The Murderer’s Daughters by Randy Susan Meyers follows two sisters over four decades of their lives after their father murders their mother. Lulu and Merry are two young girls living in Brooklyn, New York, suffering through their childhood with neglectful and self-involved parents. After their mother kicks their father out of the house, he shows up drunks, kills his wife and attempts to kill Merry and himself. The girls’ father is then sent to prison and they are essentially orphans.

At first Lulu and Merry’s maternal grandmother takes them in and cares for them. After her death, their paternal grandmother is too old and frail to care for them and their Aunt refuses to take them in because they are the daughters of her sister’s murderer and the girls are sent to a home for girls (read: orphanage). After a few years the girls are taken in by a foster family and the book follows them through their angsty teenage years through their adulthood.

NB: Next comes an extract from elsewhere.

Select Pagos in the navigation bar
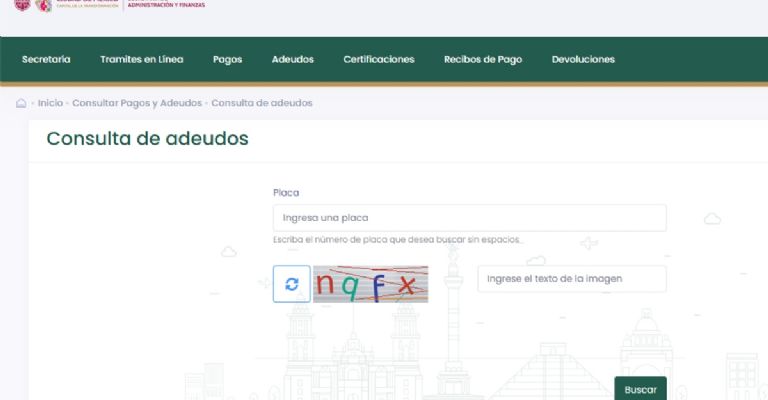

Lulu and Merry have very different reactions to their mother’s murder and their father’s incarceration. Lulu is wracked with guilt and believes she could have somehow prevented her mother’s death if she had not let her father in their apartment that day. Lulu wants nothing to do with their father and instructs her younger sister to lie and say their parents were killed in a car accident. Merry dutifully visits her father in prison every other week with her paternal grandmother for years until their grandmother’s death. This difference in how they individually deal with their situation causes friction between Lulu and Merry despite their deep devotion to each other. A wrench is really thrown into their lives when it looks like their father will be able to make parole after 30 years in prison.

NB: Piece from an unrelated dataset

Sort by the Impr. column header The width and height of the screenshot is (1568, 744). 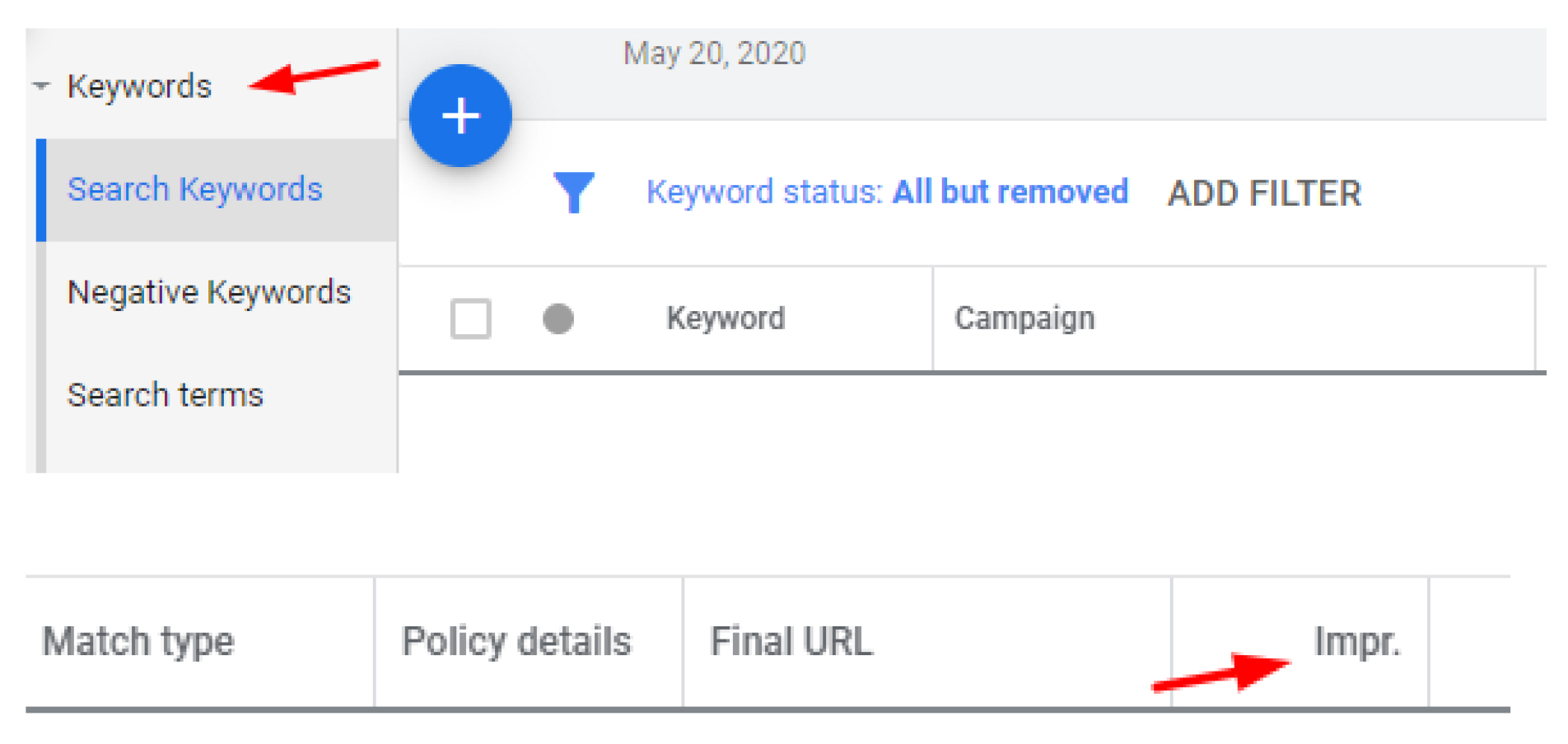1356,641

I thought this book was exceptionally well written. Neither Lulu nor Merry was perfect and they each had distinct characters and voices. They are individuals who are deeply flawed and deeply affected by their past. Lulu and Merry are relatable and likable, even when you want to shake them for their bad choices or the ways they react to each other. The book was a page turner and thoroughly engrossing. I didn’t want it to end and wanted it to continue to follow Lulu and Merry into their later adulthood and watch their relationship grow and change.

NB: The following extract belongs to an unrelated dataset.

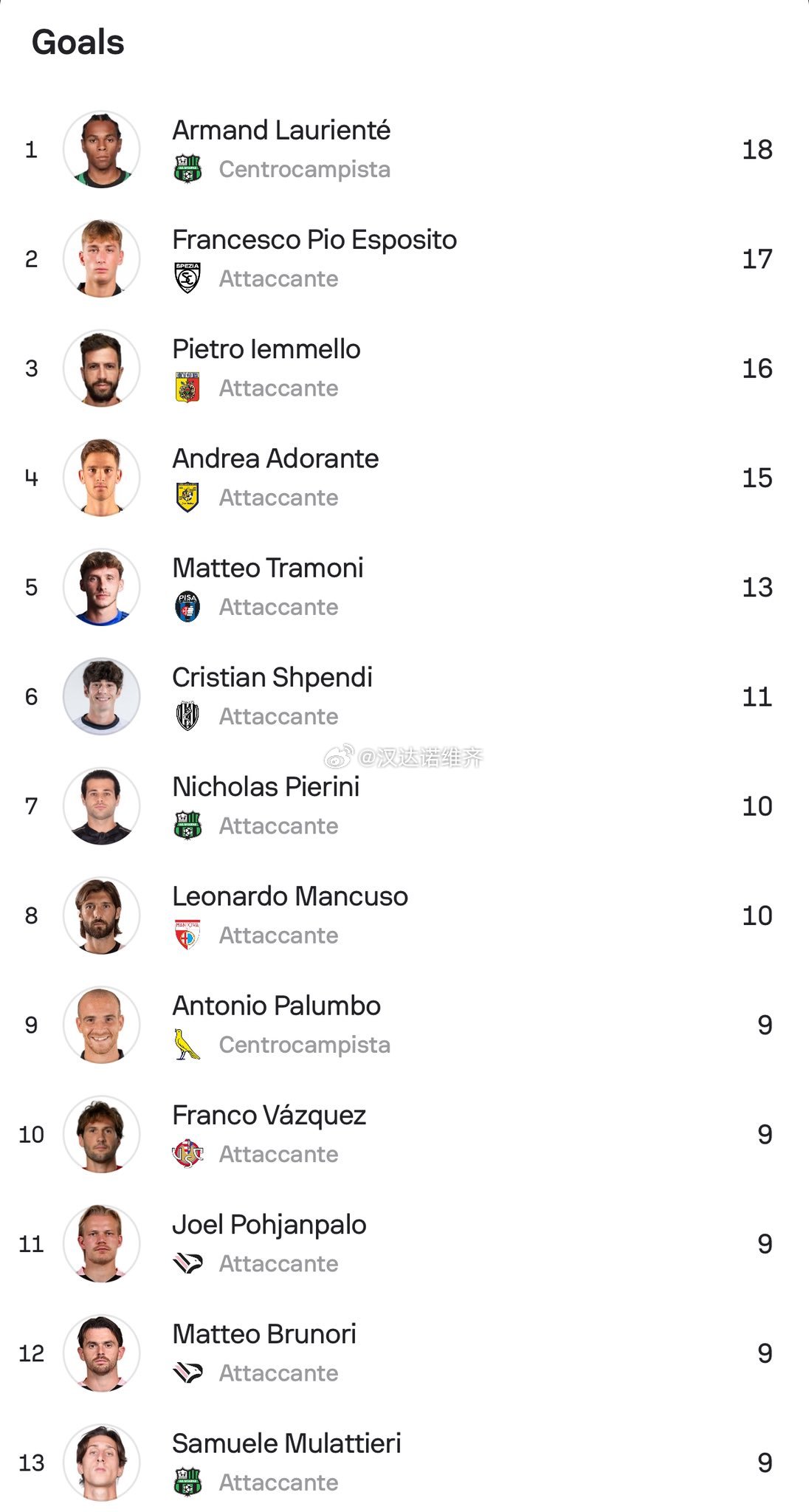Click the Juve Stabia crest under Andrea Adorante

Despite the shocking premise of the book, two girls who are orphaned by a vicious act of domestic violence, it is a gentle book about two girls growing into women with a huge tragedy hanging over their heads. It makes the reader empathize with all those real-life children who are abandoned, orphaned, or stigmatized by the sins of their parents. Meyers’ fiction novel is haunting while being aggressively honest. I highly recommend this book.